Collection entries:
────────────────────

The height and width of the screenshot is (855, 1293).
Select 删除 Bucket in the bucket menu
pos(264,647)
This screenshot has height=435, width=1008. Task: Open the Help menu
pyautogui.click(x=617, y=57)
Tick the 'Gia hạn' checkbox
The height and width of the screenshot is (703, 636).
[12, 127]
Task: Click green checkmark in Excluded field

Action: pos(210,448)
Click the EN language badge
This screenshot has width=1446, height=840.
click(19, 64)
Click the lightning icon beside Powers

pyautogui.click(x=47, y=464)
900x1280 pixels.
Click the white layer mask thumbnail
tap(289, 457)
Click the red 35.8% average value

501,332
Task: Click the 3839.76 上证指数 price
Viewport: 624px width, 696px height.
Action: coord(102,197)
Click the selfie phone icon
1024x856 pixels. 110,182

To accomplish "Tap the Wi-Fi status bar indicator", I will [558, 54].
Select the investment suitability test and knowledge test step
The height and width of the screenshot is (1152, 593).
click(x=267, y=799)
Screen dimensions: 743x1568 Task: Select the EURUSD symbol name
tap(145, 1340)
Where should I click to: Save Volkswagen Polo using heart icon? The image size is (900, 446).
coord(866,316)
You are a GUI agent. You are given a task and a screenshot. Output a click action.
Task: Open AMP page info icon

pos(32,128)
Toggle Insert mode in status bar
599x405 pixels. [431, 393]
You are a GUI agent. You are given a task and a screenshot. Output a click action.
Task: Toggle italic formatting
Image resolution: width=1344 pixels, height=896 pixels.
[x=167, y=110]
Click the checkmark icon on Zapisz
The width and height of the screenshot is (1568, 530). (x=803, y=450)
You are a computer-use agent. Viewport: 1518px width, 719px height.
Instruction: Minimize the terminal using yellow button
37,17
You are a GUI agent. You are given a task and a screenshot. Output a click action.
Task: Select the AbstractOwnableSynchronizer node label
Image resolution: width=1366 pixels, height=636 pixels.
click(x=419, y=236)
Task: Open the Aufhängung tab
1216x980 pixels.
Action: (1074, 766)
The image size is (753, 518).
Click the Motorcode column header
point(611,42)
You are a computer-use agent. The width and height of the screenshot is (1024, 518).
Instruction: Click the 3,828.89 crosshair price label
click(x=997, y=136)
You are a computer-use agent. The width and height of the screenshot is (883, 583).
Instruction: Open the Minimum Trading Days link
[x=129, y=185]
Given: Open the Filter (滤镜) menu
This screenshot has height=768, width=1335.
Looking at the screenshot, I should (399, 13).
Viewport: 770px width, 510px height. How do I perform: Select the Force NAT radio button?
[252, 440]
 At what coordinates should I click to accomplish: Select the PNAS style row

────────────────────

> YOUR TASK: Return all of the records above verbatim, line for line.

> RESULT FOR THIS EXERCISE:
The height and width of the screenshot is (855, 1293).
Select 删除 Bucket in the bucket menu
pos(264,647)
This screenshot has height=435, width=1008. Task: Open the Help menu
pyautogui.click(x=617, y=57)
Tick the 'Gia hạn' checkbox
The height and width of the screenshot is (703, 636).
[12, 127]
Task: Click green checkmark in Excluded field

Action: pos(210,448)
Click the EN language badge
This screenshot has width=1446, height=840.
click(19, 64)
Click the lightning icon beside Powers

pyautogui.click(x=47, y=464)
900x1280 pixels.
Click the white layer mask thumbnail
tap(289, 457)
Click the red 35.8% average value

501,332
Task: Click the 3839.76 上证指数 price
Viewport: 624px width, 696px height.
Action: coord(102,197)
Click the selfie phone icon
1024x856 pixels. 110,182

To accomplish "Tap the Wi-Fi status bar indicator", I will [558, 54].
Select the investment suitability test and knowledge test step
The height and width of the screenshot is (1152, 593).
click(x=267, y=799)
Screen dimensions: 743x1568 Task: Select the EURUSD symbol name
tap(145, 1340)
Where should I click to: Save Volkswagen Polo using heart icon? The image size is (900, 446).
coord(866,316)
You are a GUI agent. You are given a task and a screenshot. Output a click action.
Task: Open AMP page info icon

pos(32,128)
Toggle Insert mode in status bar
599x405 pixels. [431, 393]
You are a GUI agent. You are given a task and a screenshot. Output a click action.
Task: Toggle italic formatting
Image resolution: width=1344 pixels, height=896 pixels.
[x=167, y=110]
Click the checkmark icon on Zapisz
The width and height of the screenshot is (1568, 530). (x=803, y=450)
You are a computer-use agent. Viewport: 1518px width, 719px height.
Instruction: Minimize the terminal using yellow button
37,17
You are a GUI agent. You are given a task and a screenshot. Output a click action.
Task: Select the AbstractOwnableSynchronizer node label
Image resolution: width=1366 pixels, height=636 pixels.
click(x=419, y=236)
Task: Open the Aufhängung tab
1216x980 pixels.
Action: (1074, 766)
The image size is (753, 518).
Click the Motorcode column header
point(611,42)
You are a computer-use agent. The width and height of the screenshot is (1024, 518).
Instruction: Click the 3,828.89 crosshair price label
click(x=997, y=136)
You are a computer-use agent. The width and height of the screenshot is (883, 583).
Instruction: Open the Minimum Trading Days link
[x=129, y=185]
Given: Open the Filter (滤镜) menu
This screenshot has height=768, width=1335.
Looking at the screenshot, I should (399, 13).
Viewport: 770px width, 510px height. How do I perform: Select the Force NAT radio button?
[252, 440]
 At what coordinates should I click to accomplish: Select the PNAS style row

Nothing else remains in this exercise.